Like other regions such as British Columbia, the U.K. has been working to attract VFX business, having announced new incentives last December that come into effect in April. The measures ensure that tax credits are available at 25 percent on the first £20 million of qualifying production spend. The proportion of a film’s budget that must be invested in the U.K. for a production to qualify for tax benefits is being reduced, from 25 percent to 10 percent.
Brennan said she expects the opening of ILM London to have a “very positive effect” on the U.K. VFX industry. “When you bring a new studio into a location, there is going to be a period of angst and honestly a little disruption in the ecosystem there for a little bit,” she admitted. “But I think the fact that we have the history and this work coming in, for the community it will bring an extra level of stability and we really look forward to being good members of the London VFX community.”
Star Wars: Episode VII is scheduled for a Dec. 18, 2015 release, while the upcoming Avenger film is slated to open May 1, 2015. Additionally, ILM’s global slate includes Jurassic World, Transformers: Age of Extinction, Teenage Mutant Ninja Turtles, Tomorrowland, Warcraft, Luc Besson’s Lucy and Angelina Jolie’s Unbroken.

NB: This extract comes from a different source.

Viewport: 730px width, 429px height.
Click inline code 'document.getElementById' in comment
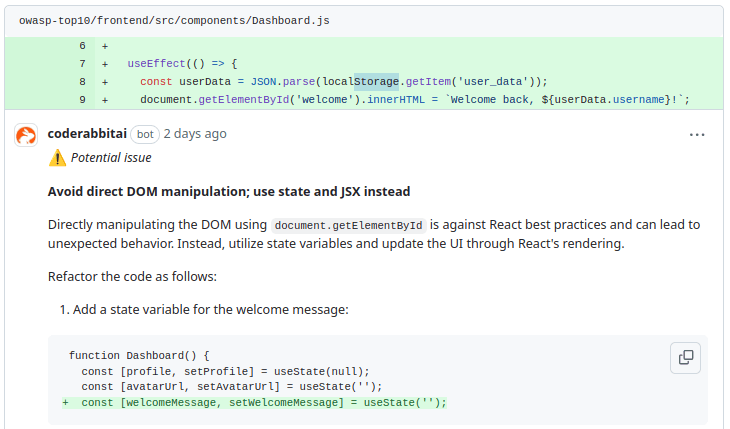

The company is also wrapping up work on Noah and Captain America: The Winter Soldier.
With this “backbone” of work, ILM is also applying for grants for training and also research & development, a key component to its growth strategy. “We are doing a lot of investment in tools that I think can revolutionize the industry over the next 10 years,” Brennan said. “Things such as real-time rendering technology are really going to change our industry.”
To that end, Brennan plans to further develop ILM’s relationship with Disney Research bases in Zurich and Scotland. “We work with them currently using their facial animation software, Medusa,” she said. “You can definitely expect some further close collaboration with Disney Research. We are specifically looking to expand that in the U.K..”
There are currently no plans in place to bring Lucasfilm’s Skywalker Sound to the U.K., though Brennan isn’t ruling that out.
On ILM’s global business, she said, “We’re in a very healthy place.” In addition to its expansion into the U.K., its Vancouver unit led by supervising producer Randal Shore is beginning to operate out of a new, larger facility in the city’s Gastown section, which Brennan said would allow that team to double from 100 to 200 employees.
Additionally, Lucasfilm recently opened ILM Singapore’s new facility — led by its general manager, former head of the U.K. Film Commission Colin Brown — which is part of the 22,500-square-meter “Sandcrawler” building, named after the Jawas’ vehicle in Star Wars Episode IV. Said Brennan: “We have built the talent base there, and now not only are they doing work for San Francisco, they are now seeking out work in the region. That is very important to us.”
Work created at ILM this past year has received Academy Award nominations, for Star Trek Into Darkness and The Lone Ranger; and BAFTA nominations, for Pacific Rim and Star Trek Into Darkness. Additionally, this weekend two of the company’s technologies will receive Technical Academy Awards.
Adrian Pennington contributed to this report.